Earlier this week PT over at Adafruit published an interesting post on the evolving relationship between some of the larger open source hardware companies and open source itself. The post catalogs various ways in which three marquee open source hardware companies - Arduino, Sparkfun, and Prusa - have explored non-open strategies for various parts of their offerings.

Generally speaking, I think it is fine for companies to use open source when it is useful and not use open source when it is not useful, as long as they are being upfront about it. Open source is a strategy, and no single strategy applies in every situation. This can become a problem when open source messaging is used to draw users into non-open hardware or systems. Although PT groups Arduino, Sparkfun, and Prusa together for the purposes of the post, I don’t think he intends to suggest that they are all guilty of that, or even that they are engaging with non-openness to the same degree. As of today, I think it is fair to say that the three companies represent a broad range of relationships to open source.

In this context, I also worry about recession from open source. If open source is a strategy, and some high profile open source hardware companies feel like they need to move away from it in various ways, that may be a red flag that there are aspects of the open approach that we as a community should be considering more deeply. To that end, the thing I really want from these companies is for them to talk about their thinking and decisionmaking. Just as many of us have learned from their decisions to use open source, there could be a lot to learn from their decisions to not use open source in some cases.

That is why I find the end of PT’s piece so interesting. It includes an interview-style comment with Josef Prusa discussing his article from March (I had some thoughts about it when it was originally published).

I want to give Prusa credit for raising these concerns, and for talking about them publicly. It is easy to not talk about these decisions publicly, precisely because doing so results in people asking the type of follow up questions that PT asks in his post, I ask in my post, and fellow OSHWA Board Member Thea Flowers raised in her post. I also want to recognize that his answers to PT lead with the admission that Prusa hasn’t finished their homework to follow up to their original article, so everything he says should be understood as a work in progress.

And Yet

All that being said, I find parts of Prusa’s answer to be incredibly frustrating! The core of that frustration is that he raises a bunch of facially valid concerns, and then says that those concerns are pushing them to look at closed-source options, but does not explain how going closed-source addresses the concerns.

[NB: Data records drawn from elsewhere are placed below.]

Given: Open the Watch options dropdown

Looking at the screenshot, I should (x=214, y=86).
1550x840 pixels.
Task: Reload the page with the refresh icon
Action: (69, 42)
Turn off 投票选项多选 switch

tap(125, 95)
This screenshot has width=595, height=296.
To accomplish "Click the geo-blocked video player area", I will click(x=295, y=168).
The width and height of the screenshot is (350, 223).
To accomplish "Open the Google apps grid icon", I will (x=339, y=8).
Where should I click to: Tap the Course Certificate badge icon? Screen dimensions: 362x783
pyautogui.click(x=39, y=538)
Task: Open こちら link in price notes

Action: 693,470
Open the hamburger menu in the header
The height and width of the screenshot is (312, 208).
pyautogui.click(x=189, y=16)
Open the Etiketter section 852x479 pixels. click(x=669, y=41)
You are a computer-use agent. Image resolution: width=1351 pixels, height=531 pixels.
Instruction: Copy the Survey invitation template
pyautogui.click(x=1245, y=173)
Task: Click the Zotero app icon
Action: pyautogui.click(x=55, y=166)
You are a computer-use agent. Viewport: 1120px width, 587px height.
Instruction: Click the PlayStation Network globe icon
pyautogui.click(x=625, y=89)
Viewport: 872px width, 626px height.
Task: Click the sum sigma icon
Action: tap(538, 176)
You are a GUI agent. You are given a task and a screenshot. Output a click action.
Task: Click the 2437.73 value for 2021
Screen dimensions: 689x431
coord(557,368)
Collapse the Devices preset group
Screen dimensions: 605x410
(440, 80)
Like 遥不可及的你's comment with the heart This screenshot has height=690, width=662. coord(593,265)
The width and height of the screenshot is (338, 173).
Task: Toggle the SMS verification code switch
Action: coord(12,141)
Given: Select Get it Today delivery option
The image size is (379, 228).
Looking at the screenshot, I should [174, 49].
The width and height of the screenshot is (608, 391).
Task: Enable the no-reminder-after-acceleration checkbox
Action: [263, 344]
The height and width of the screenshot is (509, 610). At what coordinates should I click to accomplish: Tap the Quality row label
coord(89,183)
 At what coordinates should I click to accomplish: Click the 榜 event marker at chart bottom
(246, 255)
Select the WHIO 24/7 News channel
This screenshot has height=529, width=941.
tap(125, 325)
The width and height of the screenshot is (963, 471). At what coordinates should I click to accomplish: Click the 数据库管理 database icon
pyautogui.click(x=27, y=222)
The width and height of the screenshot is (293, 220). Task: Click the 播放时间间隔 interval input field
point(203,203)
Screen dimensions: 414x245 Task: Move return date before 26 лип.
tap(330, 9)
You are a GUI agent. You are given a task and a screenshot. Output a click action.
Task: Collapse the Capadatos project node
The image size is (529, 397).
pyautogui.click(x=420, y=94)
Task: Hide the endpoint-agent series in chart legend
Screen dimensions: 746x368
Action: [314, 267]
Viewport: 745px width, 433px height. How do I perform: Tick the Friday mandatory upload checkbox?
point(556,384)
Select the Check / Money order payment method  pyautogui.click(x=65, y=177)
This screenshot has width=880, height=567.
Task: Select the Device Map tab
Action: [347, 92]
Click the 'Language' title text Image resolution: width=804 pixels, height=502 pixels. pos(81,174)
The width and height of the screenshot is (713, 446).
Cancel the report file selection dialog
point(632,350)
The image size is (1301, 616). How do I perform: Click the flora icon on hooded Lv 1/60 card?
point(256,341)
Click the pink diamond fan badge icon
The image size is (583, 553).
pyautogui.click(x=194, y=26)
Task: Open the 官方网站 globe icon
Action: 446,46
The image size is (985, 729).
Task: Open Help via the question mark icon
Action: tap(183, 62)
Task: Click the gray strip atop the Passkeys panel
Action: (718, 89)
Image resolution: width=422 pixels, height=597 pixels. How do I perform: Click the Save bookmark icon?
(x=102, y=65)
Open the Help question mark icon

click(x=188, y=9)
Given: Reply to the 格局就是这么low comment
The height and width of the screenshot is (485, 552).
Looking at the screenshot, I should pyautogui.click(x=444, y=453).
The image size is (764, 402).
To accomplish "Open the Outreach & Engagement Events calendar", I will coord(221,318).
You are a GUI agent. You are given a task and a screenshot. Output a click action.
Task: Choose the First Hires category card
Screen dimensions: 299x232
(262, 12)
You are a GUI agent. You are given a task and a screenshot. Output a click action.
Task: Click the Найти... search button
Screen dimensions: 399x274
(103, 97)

This is a style of (potentially) backing away from open hardware that goes back at least as far as Makerbot’s switch over a decade ago. Part of me wants to assume that there is something to it, because it feels like a recurring pattern. The other part of me can’t help but notice that no one seems to be able to actually explain why open source is the driver of the problems they describe. I want to see someone connect the dots.

Prusa’s comment identified a number of problems that they feel like they are dealing with:

  • Chinese government subsidies for competitors
  • Patent applications based on open-source community inventions (unclear if he is limiting these to Prusa inventions, or open source inventions generally)
  • Competitors violating existing licenses
  • The need to protect IP and the inability to do so under current licenses

I’m very willing to believe that these are real challenges. I just don’t understand how becoming less open addresses any of them.

Becoming less open will not reduce the Chinese government (or any other country) from supporting competitors. That support is driven by an interest in creating a strong position in an industry, not by the fact that some of the players in the industry are open.

Becoming less open seems unlikely to impact how much you care about other parties applying for patents in other countries. It seems unlikely that Prusa will decide to spend money filing international patents themselves. If they do find themselves accused of infringement (which, again, would only happen if the country they were selling into was also a country where someone else had obtained a patent), they’re going to have to pay to challenge the patent either way. Furthermore, if someone really wants to understand and copy an innovation built into a desktop 3D printer, not having open documentation seems unlikely to be a major barrier (I’d love to understand why/if I’m wrong about that).

Becoming less open will not change the fact that competitors are violating existing licenses. If competitors are already violating existing licenses, how would adding new layers of licenses change the dynamic? If I’m being honest, this is always the one that makes the least sense to me. No one has ever been able to explain the logic chain of:

  • We can’t enforce existing licenses based on our intellectual property when they are being violated
  • We add new license terms to that same intellectual property that mean that people violate our licenses even more
  • Suddenly we are able to enforce our license terms

If there is a magic trick to enforce more restrictive licenses, why doesn’t it work when someone violates your open license? Isn’t a license violation a license violation?

Asking these questions always makes me feel like I’m missing some key part of the decisionmaking process. That’s why I was excited to see Prusa’s original post, and encouraged that he continued to engage with PT’s questions this week. I really hope that Prusa’s full follow up article begins to shed light on some of these questions. While I’m sure doing so will lead to some criticism, it could also be incredibly helpful for the community to really understand the nature of these challenges.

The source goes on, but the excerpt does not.